Members of the NSB are appointed by the president and serve six-year terms that are staggered, avoiding complete turnover. Asked about the reason for the termination, a White House spokesperson said that the 2021 Supreme Court decison United States v. Arthrex, Inc. “raised constitutional questions about whether non-Senate confirmed appointees can exercise the authorities that Congress gave the National Science Board.” Members of the NSB were initially confirmed by the Senate, but have not been since 2012.
“This action to dismiss the NSB is unprecedented,” says Dan Reed, a computer scientist at the University of Utah in Salt Lake City and chair of the NSB from 2022 to 2024. “We need a vibrant, independent NSB, one representative of the broad science and engineering enterprise.”

Trump team’s new rule could make firing government scientists easier
Zoe Lofgren, a member of the US House of Representatives from California and the ranking Democrat on the House Committee on Science, Space, and Technology, criticized the move. “This is the latest stupid move made by a president who continues to harm science and American innovation,” she said in a statement. “It unfortunately is no surprise a president who has attacked NSF from day one would seek to destroy the board that helps guide the Foundation.”
But House science committee chairman Brian Babin, a Republican from Texas, said, “Every President expects advisors to serve in a manner consistent with executive and legislative priorities. I look forward to seeing whom President Trump selects to fill the NSB and refocus our science agencies on their core mission: pursuing science.”
This is not the first time the Trump administration has ousted federal science advisers en masse. Last year, the administration fired all 17 members of the Advisory Committee on Immunization Practices, which played a crucial part in US vaccine policy, and eliminated 14 advisory committees at the NSF. Also last year, Trump issued an order eliminating several advisory committees, including one on long COVID, to reduce government spending and “promote American freedom and innovation”.
The NSF and the NSB were established by Congress in 1950. The board meets five times a year and publishes reports on the state of US science and engineering that help to guide the president and Congress. Its next meeting was set for 5 May, and members say a report about the United States ceding scientific ground to China was set to be released.
“Where will advice come from?” asks Roger Beachy, a biologist at Washington University in St. Louis, Missouri. He was appointed to the NSB by US President Barack Obama in 2014 and reappointed by Trump in 2020 before being terminated on Friday. “Who will help with what is the future of science in this nation?”
Keivan Stassun, an astrophysicist at Vanderbilt University in Nashville, Tennessee, says that the termination of NSB members fits into a pattern of the Trump administration’s approach to science advice, which is being “systematically either dissolved or eviscerated”, he says. “It felt like only a matter of time” before that happened to the NSB, he says.
Because the NSB was established by an act of Congress, the board can officially be dissolved only by Congress.

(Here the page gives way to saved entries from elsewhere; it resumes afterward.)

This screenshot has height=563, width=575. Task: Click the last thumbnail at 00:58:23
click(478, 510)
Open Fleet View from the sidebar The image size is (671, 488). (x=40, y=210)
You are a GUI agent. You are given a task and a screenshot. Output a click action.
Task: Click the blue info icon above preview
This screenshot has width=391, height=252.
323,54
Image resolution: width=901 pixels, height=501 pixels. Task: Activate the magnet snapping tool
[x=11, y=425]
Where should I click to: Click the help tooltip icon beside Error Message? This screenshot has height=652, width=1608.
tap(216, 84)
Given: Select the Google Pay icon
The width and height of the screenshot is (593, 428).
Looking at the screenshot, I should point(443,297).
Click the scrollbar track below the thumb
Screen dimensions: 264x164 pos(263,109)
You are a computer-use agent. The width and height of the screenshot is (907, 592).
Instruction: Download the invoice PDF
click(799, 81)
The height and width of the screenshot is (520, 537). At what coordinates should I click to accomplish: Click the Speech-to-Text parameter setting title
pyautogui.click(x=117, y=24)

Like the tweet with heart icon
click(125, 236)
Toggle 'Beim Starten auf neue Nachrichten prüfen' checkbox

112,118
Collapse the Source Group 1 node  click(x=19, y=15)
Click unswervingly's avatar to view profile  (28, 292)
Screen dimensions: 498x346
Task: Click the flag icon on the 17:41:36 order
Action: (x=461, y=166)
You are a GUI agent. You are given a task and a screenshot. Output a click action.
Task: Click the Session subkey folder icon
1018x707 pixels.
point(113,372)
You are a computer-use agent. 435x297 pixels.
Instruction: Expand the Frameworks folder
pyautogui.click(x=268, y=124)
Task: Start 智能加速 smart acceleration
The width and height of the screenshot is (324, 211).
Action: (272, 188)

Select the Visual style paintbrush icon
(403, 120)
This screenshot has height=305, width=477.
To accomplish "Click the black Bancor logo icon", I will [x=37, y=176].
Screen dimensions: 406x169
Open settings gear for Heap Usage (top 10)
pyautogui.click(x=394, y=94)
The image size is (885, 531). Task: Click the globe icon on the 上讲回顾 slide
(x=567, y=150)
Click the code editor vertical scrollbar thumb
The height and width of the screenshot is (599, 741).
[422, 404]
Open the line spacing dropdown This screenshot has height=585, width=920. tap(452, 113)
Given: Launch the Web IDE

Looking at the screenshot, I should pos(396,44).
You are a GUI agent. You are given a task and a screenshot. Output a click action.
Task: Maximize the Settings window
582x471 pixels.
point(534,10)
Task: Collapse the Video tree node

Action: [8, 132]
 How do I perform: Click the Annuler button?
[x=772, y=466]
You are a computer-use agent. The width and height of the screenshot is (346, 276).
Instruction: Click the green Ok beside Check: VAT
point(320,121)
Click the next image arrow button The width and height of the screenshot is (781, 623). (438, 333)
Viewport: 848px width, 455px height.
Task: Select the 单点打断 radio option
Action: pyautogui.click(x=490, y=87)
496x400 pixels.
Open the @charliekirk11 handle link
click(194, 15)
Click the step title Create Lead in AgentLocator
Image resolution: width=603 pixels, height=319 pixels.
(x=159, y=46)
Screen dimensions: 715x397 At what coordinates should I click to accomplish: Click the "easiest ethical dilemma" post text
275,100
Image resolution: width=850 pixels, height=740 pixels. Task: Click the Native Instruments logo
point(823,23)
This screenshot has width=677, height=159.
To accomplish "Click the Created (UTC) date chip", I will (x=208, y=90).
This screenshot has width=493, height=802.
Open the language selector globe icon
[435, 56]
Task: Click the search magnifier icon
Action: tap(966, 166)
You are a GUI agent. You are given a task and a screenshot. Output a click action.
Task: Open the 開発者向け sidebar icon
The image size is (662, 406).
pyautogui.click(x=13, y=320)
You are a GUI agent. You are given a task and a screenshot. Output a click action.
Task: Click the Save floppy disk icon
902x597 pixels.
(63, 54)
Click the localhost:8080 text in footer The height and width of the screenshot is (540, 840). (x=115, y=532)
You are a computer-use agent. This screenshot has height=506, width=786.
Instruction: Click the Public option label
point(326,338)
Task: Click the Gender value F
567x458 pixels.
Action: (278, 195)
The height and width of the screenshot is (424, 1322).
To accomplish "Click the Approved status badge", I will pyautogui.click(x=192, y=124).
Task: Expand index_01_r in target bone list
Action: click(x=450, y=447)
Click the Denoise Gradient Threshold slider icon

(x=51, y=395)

Furthermore, its members are required to be ‘eminent’ in scientific fields, according to the founding legislation.
The firing of NSB members comes amid other turmoil at the NSF. The Trump administration proposed two years in a row to cut the NSF budget by more than half. (Congress declined to approve that proposal for the 2026 budget.) The agency has lost more than 30% of its staff since January 2025, and in December, it had to cede its headquarters to another federal agency. This year, new grants at the agency have been issued at a trickle, as the agency prepares major cuts to its divisions.
One of the NSB’s key statutory roles is to approve the NSF’s budget. But multiple NSB members say that the White House Office of Management and Budget (OMB), which oversees federal spending, told NSF leadership not to share details about the agency’s spending with board members.